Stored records
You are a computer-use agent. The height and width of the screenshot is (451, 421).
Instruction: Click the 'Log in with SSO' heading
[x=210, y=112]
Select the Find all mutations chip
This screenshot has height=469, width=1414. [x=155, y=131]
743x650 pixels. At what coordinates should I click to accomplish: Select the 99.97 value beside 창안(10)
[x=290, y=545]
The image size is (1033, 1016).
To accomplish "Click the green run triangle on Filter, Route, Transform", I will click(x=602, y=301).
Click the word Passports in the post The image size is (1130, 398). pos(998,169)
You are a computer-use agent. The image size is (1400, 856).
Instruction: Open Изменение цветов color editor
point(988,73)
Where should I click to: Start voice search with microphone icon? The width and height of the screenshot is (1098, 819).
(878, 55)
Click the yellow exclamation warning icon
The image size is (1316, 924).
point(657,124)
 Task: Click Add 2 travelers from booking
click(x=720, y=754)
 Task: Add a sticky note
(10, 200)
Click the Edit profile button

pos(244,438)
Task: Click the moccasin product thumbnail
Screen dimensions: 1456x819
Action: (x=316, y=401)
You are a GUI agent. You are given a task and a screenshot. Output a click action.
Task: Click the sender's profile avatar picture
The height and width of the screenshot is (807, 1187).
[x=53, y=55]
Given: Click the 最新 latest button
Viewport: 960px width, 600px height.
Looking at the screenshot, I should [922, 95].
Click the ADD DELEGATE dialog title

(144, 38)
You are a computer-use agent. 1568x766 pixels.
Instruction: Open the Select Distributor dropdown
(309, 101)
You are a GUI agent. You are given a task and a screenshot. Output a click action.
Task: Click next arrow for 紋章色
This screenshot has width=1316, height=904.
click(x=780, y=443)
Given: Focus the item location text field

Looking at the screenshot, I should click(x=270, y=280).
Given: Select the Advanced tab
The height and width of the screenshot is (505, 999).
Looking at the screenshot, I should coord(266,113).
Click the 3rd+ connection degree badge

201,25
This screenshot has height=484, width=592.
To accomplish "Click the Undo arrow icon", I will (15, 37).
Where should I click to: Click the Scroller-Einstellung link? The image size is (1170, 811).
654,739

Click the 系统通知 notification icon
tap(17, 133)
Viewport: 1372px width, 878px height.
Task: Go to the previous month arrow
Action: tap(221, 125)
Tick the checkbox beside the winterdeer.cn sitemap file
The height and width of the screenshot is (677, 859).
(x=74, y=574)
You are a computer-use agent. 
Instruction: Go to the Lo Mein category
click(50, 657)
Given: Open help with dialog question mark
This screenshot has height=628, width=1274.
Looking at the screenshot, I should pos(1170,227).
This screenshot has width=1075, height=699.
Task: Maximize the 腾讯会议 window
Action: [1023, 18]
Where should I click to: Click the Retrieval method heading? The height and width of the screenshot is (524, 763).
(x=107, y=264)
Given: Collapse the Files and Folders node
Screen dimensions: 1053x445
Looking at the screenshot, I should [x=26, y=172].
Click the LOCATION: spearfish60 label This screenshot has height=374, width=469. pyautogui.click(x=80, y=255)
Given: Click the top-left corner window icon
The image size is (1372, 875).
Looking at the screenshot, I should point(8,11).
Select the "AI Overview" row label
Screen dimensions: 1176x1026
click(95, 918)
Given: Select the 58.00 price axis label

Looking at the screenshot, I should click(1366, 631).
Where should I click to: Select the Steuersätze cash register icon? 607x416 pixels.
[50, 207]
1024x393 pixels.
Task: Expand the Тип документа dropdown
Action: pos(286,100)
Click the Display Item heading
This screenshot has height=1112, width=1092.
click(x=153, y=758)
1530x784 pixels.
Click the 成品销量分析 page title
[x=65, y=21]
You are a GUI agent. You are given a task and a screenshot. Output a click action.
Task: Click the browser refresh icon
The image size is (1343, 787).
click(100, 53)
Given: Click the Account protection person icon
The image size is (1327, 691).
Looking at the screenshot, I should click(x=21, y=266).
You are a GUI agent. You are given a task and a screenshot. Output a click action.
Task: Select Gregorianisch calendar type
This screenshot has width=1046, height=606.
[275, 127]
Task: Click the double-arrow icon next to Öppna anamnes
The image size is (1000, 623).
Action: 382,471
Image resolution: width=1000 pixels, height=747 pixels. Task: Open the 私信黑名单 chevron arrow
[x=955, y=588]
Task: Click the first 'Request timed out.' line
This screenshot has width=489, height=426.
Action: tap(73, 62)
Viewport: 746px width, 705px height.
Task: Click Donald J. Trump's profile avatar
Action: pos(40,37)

Task objective:
Retype, exactly and in full, the lines above from the one containing "Task: Click next arrow for 紋章色" through the one containing "Given: Open help with dialog question mark".

Result:
Task: Click next arrow for 紋章色
This screenshot has width=1316, height=904.
click(x=780, y=443)
Given: Focus the item location text field

Looking at the screenshot, I should click(x=270, y=280).
Given: Select the Advanced tab
The height and width of the screenshot is (505, 999).
Looking at the screenshot, I should coord(266,113).
Click the 3rd+ connection degree badge

201,25
This screenshot has height=484, width=592.
To accomplish "Click the Undo arrow icon", I will (15, 37).
Where should I click to: Click the Scroller-Einstellung link? The image size is (1170, 811).
654,739

Click the 系统通知 notification icon
tap(17, 133)
Viewport: 1372px width, 878px height.
Task: Go to the previous month arrow
Action: tap(221, 125)
Tick the checkbox beside the winterdeer.cn sitemap file
The height and width of the screenshot is (677, 859).
(x=74, y=574)
You are a computer-use agent. 
Instruction: Go to the Lo Mein category
click(50, 657)
Given: Open help with dialog question mark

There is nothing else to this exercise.